• SUAS TAREFAS:
• 1. No trecho sobre a exposição de menores de idade na internet, qual premissa norteia a demanda judicial justamente para salvaguardar as partes?
• 2. Dê continuidade ao trecho sobre a exposição de menores de idade na internet a partir de sua última frase.

A exposição que antes estava limitada a participação em programas de televisão, por exemplo, na rede mundial de computadores ganhou uma dimensão estrondosamente maior, sobretudo, com a popularização das redes sociais, não sendo possível prever o alcance da informação, por quanto tempo a publicação se pendurará ou sequer controlar efetivamente o que é exposto. As postagens cujo assunto remetem a menores de idade têm consequências ainda incertas para o seu desenvolvimento, podendo comprometer a sua intimidade, a sua vida privada, a sua segurança, a sua honra, e o direito à sua imagem.
O cenário se intensifica ainda mais quando o conteúdo postado se refere a dados de processo judicial, com a finalidade de atingir o outro genitor, cuja premissa de segredo de justiça norteia a demanda judicial justamente para salvaguardar as partes. Submeter os conflitos intrafamiliares, expondo a vida dos filhos e a íntima relação familiar como um todo, ao crivo do “tribunal da internet”, carrega consigo, na maioria das vezes, discursos de ódio e outras manifestações prejudiciais ao desenvolvimento sadio dos infantes.

• LISTAGEM FORNECIDA:
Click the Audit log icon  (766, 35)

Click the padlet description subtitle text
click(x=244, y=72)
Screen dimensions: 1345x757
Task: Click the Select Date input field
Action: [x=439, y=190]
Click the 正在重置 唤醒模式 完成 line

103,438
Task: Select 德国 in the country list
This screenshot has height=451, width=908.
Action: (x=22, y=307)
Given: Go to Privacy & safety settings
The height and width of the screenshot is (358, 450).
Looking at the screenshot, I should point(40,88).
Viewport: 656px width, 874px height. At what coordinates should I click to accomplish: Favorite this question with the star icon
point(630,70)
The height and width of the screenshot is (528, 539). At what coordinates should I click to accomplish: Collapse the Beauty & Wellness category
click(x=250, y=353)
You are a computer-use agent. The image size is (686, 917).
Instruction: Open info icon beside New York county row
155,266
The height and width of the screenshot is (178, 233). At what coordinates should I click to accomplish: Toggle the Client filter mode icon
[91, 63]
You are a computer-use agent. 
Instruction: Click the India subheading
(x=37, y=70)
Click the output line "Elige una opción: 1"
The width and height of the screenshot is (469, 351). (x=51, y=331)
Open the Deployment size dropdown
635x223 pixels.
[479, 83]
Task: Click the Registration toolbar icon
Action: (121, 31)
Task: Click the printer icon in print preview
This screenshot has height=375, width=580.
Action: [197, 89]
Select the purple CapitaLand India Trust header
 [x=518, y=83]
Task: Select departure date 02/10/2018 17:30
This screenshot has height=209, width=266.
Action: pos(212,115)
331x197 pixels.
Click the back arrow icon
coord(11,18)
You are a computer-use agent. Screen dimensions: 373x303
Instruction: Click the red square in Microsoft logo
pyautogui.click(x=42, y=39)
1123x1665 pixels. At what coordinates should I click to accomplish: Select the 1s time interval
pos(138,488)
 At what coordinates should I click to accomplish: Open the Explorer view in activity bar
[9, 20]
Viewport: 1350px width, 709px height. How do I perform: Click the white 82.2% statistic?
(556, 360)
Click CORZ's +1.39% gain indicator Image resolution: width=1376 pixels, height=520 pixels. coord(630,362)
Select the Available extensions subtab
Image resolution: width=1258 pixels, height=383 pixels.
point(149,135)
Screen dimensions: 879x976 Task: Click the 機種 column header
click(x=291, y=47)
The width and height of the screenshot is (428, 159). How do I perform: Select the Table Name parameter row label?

• RESPOSTAS POR TAREFA:
• 1. A premissa do segredo de justiça.

• 2.
Ao assim fazerem, esses pais (ou responsáveis) além de violarem o segredo de justiça previsto no artigo 189 do Código de Processo Civil, ofendem também o artigo 17 do Estatuto da Criança e do Adolescente, isto é – vale frisar à exaustão –, a intimidade/imagem/privacidade da criança que, obviamente, ainda não tem condições de consentir ou não com tamanha exposição, tornando-se instrumento para obter likes e visualizações em meio a disputa judicial perpetuada por seus genitores.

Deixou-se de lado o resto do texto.